◆ **TASK OBJECTIVE**
Copy exactly the lines from the start of the data below through the one that carries "Given: Open 专利申请受理和审批办事指南.pdf result link", and only those.

◆ **SOURCE DATA**
_ _ _ _ _ _ _

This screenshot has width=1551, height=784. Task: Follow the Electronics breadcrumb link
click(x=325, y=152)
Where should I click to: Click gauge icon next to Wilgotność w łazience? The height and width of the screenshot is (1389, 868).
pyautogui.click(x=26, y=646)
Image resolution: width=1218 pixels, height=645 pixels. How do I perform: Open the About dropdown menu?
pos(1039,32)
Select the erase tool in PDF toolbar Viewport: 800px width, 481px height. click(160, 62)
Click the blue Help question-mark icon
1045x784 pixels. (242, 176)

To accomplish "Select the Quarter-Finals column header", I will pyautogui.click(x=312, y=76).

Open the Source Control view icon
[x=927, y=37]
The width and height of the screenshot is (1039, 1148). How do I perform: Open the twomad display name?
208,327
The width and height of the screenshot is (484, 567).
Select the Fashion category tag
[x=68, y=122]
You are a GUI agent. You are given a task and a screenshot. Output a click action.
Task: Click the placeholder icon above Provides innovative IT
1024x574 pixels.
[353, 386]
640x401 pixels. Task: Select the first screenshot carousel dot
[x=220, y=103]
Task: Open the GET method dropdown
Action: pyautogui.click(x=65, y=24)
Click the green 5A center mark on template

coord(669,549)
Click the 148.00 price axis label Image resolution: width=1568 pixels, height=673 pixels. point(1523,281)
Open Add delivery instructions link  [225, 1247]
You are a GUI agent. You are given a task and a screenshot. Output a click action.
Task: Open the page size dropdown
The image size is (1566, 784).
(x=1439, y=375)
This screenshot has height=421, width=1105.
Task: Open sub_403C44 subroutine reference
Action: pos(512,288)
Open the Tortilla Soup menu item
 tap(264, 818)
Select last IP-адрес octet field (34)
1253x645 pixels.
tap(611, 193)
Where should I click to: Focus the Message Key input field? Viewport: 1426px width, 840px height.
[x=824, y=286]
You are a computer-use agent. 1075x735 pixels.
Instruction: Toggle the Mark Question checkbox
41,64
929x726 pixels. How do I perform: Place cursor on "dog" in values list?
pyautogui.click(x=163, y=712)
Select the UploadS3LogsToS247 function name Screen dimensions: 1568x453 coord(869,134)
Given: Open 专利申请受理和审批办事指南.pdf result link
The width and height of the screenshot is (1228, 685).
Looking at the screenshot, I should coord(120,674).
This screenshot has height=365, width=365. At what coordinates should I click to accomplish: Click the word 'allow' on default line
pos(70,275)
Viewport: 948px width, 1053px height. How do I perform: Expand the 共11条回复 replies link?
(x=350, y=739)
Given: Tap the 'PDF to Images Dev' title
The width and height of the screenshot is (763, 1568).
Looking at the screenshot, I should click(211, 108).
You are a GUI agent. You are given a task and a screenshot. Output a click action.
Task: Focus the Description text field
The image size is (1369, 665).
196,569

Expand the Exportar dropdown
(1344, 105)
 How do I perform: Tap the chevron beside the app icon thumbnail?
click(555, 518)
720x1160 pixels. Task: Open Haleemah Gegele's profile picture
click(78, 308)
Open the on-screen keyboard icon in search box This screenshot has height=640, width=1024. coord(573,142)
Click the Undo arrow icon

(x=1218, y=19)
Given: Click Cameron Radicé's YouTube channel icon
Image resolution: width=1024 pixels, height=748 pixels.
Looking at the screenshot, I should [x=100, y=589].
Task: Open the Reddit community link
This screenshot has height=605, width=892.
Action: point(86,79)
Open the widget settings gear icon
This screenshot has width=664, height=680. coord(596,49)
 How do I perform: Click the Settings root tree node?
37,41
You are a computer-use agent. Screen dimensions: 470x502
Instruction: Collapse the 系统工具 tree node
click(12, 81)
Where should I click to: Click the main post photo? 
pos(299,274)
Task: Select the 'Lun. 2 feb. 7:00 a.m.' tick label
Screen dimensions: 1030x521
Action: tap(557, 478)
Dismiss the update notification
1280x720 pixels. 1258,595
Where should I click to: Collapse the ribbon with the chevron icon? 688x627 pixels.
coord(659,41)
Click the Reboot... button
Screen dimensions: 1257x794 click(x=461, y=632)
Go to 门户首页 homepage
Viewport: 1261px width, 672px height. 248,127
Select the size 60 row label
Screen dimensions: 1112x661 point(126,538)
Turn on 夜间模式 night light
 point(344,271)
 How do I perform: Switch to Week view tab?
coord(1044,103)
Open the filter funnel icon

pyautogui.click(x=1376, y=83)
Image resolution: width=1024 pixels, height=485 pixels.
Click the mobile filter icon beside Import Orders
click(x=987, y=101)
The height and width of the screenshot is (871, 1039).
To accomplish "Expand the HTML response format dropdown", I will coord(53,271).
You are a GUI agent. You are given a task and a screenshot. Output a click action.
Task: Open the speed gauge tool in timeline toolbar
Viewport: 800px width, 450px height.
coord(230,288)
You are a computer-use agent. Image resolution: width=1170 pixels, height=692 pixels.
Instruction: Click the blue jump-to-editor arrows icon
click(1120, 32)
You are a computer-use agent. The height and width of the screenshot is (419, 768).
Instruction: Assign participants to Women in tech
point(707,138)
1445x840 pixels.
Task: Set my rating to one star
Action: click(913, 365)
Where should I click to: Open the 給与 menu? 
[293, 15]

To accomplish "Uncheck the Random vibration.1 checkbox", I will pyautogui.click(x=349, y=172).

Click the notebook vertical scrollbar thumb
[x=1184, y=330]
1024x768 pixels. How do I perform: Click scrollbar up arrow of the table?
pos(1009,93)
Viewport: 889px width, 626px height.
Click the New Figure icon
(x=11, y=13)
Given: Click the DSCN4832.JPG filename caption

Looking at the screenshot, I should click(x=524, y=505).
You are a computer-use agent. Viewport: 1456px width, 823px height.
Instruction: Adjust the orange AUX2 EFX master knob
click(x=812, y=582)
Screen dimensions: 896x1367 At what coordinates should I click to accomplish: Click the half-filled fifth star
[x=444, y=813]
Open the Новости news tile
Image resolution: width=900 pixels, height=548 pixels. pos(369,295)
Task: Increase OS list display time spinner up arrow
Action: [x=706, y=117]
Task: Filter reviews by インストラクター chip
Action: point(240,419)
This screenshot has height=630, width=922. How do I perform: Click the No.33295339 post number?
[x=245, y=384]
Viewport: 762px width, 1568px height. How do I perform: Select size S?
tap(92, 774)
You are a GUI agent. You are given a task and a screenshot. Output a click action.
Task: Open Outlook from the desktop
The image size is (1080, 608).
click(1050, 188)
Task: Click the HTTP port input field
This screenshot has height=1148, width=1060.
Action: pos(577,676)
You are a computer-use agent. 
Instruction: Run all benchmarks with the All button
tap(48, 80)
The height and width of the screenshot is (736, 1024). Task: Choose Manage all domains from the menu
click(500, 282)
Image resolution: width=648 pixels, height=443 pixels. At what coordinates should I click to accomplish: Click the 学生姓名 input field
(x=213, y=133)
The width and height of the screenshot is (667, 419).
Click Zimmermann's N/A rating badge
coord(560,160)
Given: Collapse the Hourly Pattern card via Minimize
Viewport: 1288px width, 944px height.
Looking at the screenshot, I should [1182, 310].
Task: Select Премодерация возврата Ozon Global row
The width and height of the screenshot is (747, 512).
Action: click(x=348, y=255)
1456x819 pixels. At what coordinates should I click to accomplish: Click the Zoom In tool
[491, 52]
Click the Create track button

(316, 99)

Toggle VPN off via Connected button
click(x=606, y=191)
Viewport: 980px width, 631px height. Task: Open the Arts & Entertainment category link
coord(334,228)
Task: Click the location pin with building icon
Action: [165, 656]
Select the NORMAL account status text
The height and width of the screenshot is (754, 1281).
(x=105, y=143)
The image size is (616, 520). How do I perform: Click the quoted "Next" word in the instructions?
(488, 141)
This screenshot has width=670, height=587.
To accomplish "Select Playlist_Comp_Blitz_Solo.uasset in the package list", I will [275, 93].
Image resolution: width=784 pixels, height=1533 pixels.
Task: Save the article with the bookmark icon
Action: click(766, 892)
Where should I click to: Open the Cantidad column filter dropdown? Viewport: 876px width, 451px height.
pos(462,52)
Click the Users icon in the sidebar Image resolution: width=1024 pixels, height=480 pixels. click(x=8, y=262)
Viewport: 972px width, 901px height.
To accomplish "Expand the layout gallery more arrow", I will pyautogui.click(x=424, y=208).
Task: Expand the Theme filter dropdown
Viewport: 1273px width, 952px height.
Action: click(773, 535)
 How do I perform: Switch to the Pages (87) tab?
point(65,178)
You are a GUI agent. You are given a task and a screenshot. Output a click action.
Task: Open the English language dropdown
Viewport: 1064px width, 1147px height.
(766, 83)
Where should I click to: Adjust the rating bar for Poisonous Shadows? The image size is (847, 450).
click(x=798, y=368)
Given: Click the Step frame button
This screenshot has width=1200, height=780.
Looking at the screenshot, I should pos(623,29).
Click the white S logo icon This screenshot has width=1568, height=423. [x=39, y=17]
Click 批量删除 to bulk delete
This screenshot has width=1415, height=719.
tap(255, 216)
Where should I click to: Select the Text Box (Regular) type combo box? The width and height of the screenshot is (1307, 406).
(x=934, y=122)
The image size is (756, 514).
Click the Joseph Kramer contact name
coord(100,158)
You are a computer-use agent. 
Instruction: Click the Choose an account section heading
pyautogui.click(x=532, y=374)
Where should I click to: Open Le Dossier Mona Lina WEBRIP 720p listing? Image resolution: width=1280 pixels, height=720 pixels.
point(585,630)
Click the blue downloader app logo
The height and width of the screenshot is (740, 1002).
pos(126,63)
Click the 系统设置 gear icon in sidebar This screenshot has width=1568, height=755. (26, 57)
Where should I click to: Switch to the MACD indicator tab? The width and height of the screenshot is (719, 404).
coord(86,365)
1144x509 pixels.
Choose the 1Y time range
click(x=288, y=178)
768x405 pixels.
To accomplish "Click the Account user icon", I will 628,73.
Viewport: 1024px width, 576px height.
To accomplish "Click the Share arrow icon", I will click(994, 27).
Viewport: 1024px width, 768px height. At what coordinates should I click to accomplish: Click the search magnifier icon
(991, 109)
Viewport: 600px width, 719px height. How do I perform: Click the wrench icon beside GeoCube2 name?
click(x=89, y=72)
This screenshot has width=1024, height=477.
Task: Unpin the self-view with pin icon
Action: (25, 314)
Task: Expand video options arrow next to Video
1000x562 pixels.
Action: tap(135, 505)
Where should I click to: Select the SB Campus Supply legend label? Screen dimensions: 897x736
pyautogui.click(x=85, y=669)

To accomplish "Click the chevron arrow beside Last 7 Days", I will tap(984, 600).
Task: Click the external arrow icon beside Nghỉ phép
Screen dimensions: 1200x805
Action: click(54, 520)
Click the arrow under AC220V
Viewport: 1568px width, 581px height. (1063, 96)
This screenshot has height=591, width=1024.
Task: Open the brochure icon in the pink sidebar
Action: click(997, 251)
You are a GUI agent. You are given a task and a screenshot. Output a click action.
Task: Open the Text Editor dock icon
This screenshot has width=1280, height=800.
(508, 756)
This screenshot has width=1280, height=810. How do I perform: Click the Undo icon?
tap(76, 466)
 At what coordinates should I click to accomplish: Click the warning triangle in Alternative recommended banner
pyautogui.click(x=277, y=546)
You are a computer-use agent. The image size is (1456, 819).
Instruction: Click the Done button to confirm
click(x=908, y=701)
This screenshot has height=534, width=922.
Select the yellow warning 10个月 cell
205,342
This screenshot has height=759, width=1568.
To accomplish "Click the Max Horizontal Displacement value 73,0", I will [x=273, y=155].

_ _ _ _ _ _ _

◆ **YOUR SOLUTION**
This screenshot has width=1551, height=784. Task: Follow the Electronics breadcrumb link
click(x=325, y=152)
Where should I click to: Click gauge icon next to Wilgotność w łazience? The height and width of the screenshot is (1389, 868).
pyautogui.click(x=26, y=646)
Image resolution: width=1218 pixels, height=645 pixels. How do I perform: Open the About dropdown menu?
pos(1039,32)
Select the erase tool in PDF toolbar Viewport: 800px width, 481px height. click(160, 62)
Click the blue Help question-mark icon
1045x784 pixels. (242, 176)

To accomplish "Select the Quarter-Finals column header", I will pyautogui.click(x=312, y=76).

Open the Source Control view icon
[x=927, y=37]
The width and height of the screenshot is (1039, 1148). How do I perform: Open the twomad display name?
208,327
The width and height of the screenshot is (484, 567).
Select the Fashion category tag
[x=68, y=122]
You are a GUI agent. You are given a task and a screenshot. Output a click action.
Task: Click the placeholder icon above Provides innovative IT
1024x574 pixels.
[353, 386]
640x401 pixels. Task: Select the first screenshot carousel dot
[x=220, y=103]
Task: Open the GET method dropdown
Action: pyautogui.click(x=65, y=24)
Click the green 5A center mark on template

coord(669,549)
Click the 148.00 price axis label Image resolution: width=1568 pixels, height=673 pixels. point(1523,281)
Open Add delivery instructions link  [225, 1247]
You are a GUI agent. You are given a task and a screenshot. Output a click action.
Task: Open the page size dropdown
The image size is (1566, 784).
(x=1439, y=375)
This screenshot has height=421, width=1105.
Task: Open sub_403C44 subroutine reference
Action: pos(512,288)
Open the Tortilla Soup menu item
 tap(264, 818)
Select last IP-адрес octet field (34)
1253x645 pixels.
tap(611, 193)
Where should I click to: Focus the Message Key input field? Viewport: 1426px width, 840px height.
[x=824, y=286]
You are a computer-use agent. 1075x735 pixels.
Instruction: Toggle the Mark Question checkbox
41,64
929x726 pixels. How do I perform: Place cursor on "dog" in values list?
pyautogui.click(x=163, y=712)
Select the UploadS3LogsToS247 function name Screen dimensions: 1568x453 coord(869,134)
Given: Open 专利申请受理和审批办事指南.pdf result link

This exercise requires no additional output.